Start of PROVIDED DATA
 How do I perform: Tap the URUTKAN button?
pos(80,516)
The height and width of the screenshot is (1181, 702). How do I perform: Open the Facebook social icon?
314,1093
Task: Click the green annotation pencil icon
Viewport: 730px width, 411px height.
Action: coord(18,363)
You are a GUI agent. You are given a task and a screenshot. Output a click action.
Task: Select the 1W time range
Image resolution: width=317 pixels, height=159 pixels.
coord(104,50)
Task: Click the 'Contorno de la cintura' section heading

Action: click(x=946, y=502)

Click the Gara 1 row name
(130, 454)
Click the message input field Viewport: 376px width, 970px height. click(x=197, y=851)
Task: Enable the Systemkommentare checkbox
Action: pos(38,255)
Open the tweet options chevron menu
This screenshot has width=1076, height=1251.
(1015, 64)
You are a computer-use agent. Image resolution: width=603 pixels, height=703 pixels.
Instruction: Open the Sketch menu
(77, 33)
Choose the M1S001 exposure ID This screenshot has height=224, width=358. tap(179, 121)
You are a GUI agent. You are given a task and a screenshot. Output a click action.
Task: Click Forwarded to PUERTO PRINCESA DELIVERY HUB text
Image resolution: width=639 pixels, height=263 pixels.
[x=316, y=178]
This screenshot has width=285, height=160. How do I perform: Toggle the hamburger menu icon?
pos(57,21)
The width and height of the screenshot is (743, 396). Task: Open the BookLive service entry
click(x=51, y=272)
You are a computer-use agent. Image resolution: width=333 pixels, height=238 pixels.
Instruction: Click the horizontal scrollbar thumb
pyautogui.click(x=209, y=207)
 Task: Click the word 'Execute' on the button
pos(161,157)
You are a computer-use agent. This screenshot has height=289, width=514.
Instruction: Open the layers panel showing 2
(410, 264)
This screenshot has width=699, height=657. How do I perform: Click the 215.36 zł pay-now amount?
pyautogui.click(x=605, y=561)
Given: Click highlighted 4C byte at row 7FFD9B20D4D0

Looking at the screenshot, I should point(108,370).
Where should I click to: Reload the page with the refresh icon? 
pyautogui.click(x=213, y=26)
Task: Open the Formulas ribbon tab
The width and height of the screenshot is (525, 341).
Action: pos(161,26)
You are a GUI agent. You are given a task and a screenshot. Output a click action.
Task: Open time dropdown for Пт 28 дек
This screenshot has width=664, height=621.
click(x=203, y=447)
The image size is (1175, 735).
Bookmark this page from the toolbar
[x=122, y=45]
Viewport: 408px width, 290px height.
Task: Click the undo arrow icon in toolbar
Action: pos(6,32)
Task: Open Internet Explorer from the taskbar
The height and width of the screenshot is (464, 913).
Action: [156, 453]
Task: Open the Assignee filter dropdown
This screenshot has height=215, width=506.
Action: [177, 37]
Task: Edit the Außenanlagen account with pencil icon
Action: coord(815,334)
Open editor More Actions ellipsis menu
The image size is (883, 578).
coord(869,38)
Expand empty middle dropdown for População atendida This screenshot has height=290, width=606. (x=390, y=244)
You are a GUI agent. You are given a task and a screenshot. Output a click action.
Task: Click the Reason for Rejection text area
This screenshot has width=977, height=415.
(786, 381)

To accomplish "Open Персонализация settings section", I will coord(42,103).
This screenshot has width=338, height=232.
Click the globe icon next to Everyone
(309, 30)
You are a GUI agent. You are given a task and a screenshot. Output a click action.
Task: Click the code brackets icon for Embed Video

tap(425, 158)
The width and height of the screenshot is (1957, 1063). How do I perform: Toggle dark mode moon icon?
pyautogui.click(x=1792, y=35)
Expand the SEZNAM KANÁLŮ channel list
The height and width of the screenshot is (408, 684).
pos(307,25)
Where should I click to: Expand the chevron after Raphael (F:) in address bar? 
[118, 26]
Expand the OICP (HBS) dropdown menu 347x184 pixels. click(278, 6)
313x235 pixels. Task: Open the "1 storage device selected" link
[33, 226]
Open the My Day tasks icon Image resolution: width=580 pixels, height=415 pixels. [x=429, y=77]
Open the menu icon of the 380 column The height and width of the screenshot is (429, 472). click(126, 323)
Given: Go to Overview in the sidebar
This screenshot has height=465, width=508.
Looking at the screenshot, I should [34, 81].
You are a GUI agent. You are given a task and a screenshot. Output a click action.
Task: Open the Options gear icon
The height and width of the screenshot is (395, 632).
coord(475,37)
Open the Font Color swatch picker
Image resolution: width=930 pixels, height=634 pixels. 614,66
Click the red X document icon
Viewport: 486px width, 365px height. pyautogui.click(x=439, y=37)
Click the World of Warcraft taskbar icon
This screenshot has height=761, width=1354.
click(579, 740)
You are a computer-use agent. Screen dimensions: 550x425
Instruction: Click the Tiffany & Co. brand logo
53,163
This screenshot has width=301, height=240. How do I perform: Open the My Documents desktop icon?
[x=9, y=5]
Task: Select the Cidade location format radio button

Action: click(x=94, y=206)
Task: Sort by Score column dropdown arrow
End of PROVIDED DATA
- **WORK REQUIRED**: Write out the whole listing exactly as it stands.

- **TASK OUTPUT**:
 How do I perform: Tap the URUTKAN button?
pos(80,516)
The height and width of the screenshot is (1181, 702). How do I perform: Open the Facebook social icon?
314,1093
Task: Click the green annotation pencil icon
Viewport: 730px width, 411px height.
Action: coord(18,363)
You are a GUI agent. You are given a task and a screenshot. Output a click action.
Task: Select the 1W time range
Image resolution: width=317 pixels, height=159 pixels.
coord(104,50)
Task: Click the 'Contorno de la cintura' section heading

Action: click(x=946, y=502)

Click the Gara 1 row name
(130, 454)
Click the message input field Viewport: 376px width, 970px height. click(x=197, y=851)
Task: Enable the Systemkommentare checkbox
Action: pos(38,255)
Open the tweet options chevron menu
This screenshot has width=1076, height=1251.
(1015, 64)
You are a computer-use agent. Image resolution: width=603 pixels, height=703 pixels.
Instruction: Open the Sketch menu
(77, 33)
Choose the M1S001 exposure ID This screenshot has height=224, width=358. tap(179, 121)
You are a GUI agent. You are given a task and a screenshot. Output a click action.
Task: Click Forwarded to PUERTO PRINCESA DELIVERY HUB text
Image resolution: width=639 pixels, height=263 pixels.
[x=316, y=178]
This screenshot has width=285, height=160. How do I perform: Toggle the hamburger menu icon?
pos(57,21)
The width and height of the screenshot is (743, 396). Task: Open the BookLive service entry
click(x=51, y=272)
You are a computer-use agent. Image resolution: width=333 pixels, height=238 pixels.
Instruction: Click the horizontal scrollbar thumb
pyautogui.click(x=209, y=207)
 Task: Click the word 'Execute' on the button
pos(161,157)
You are a computer-use agent. This screenshot has height=289, width=514.
Instruction: Open the layers panel showing 2
(410, 264)
This screenshot has width=699, height=657. How do I perform: Click the 215.36 zł pay-now amount?
pyautogui.click(x=605, y=561)
Given: Click highlighted 4C byte at row 7FFD9B20D4D0

Looking at the screenshot, I should point(108,370).
Where should I click to: Reload the page with the refresh icon? 
pyautogui.click(x=213, y=26)
Task: Open the Formulas ribbon tab
The width and height of the screenshot is (525, 341).
Action: pos(161,26)
You are a GUI agent. You are given a task and a screenshot. Output a click action.
Task: Open time dropdown for Пт 28 дек
This screenshot has width=664, height=621.
click(x=203, y=447)
The image size is (1175, 735).
Bookmark this page from the toolbar
[x=122, y=45]
Viewport: 408px width, 290px height.
Task: Click the undo arrow icon in toolbar
Action: pos(6,32)
Task: Open Internet Explorer from the taskbar
The height and width of the screenshot is (464, 913).
Action: [156, 453]
Task: Open the Assignee filter dropdown
This screenshot has height=215, width=506.
Action: [177, 37]
Task: Edit the Außenanlagen account with pencil icon
Action: coord(815,334)
Open editor More Actions ellipsis menu
The image size is (883, 578).
coord(869,38)
Expand empty middle dropdown for População atendida This screenshot has height=290, width=606. (x=390, y=244)
You are a GUI agent. You are given a task and a screenshot. Output a click action.
Task: Click the Reason for Rejection text area
This screenshot has width=977, height=415.
(786, 381)

To accomplish "Open Персонализация settings section", I will coord(42,103).
This screenshot has width=338, height=232.
Click the globe icon next to Everyone
(309, 30)
You are a GUI agent. You are given a task and a screenshot. Output a click action.
Task: Click the code brackets icon for Embed Video

tap(425, 158)
The width and height of the screenshot is (1957, 1063). How do I perform: Toggle dark mode moon icon?
pyautogui.click(x=1792, y=35)
Expand the SEZNAM KANÁLŮ channel list
The height and width of the screenshot is (408, 684).
pos(307,25)
Where should I click to: Expand the chevron after Raphael (F:) in address bar? 
[118, 26]
Expand the OICP (HBS) dropdown menu 347x184 pixels. click(278, 6)
313x235 pixels. Task: Open the "1 storage device selected" link
[33, 226]
Open the My Day tasks icon Image resolution: width=580 pixels, height=415 pixels. [x=429, y=77]
Open the menu icon of the 380 column The height and width of the screenshot is (429, 472). click(126, 323)
Given: Go to Overview in the sidebar
This screenshot has height=465, width=508.
Looking at the screenshot, I should [34, 81].
You are a GUI agent. You are given a task and a screenshot. Output a click action.
Task: Open the Options gear icon
The height and width of the screenshot is (395, 632).
coord(475,37)
Open the Font Color swatch picker
Image resolution: width=930 pixels, height=634 pixels. 614,66
Click the red X document icon
Viewport: 486px width, 365px height. pyautogui.click(x=439, y=37)
Click the World of Warcraft taskbar icon
This screenshot has height=761, width=1354.
click(579, 740)
You are a computer-use agent. Screen dimensions: 550x425
Instruction: Click the Tiffany & Co. brand logo
53,163
This screenshot has width=301, height=240. How do I perform: Open the My Documents desktop icon?
[x=9, y=5]
Task: Select the Cidade location format radio button

Action: click(x=94, y=206)
Task: Sort by Score column dropdown arrow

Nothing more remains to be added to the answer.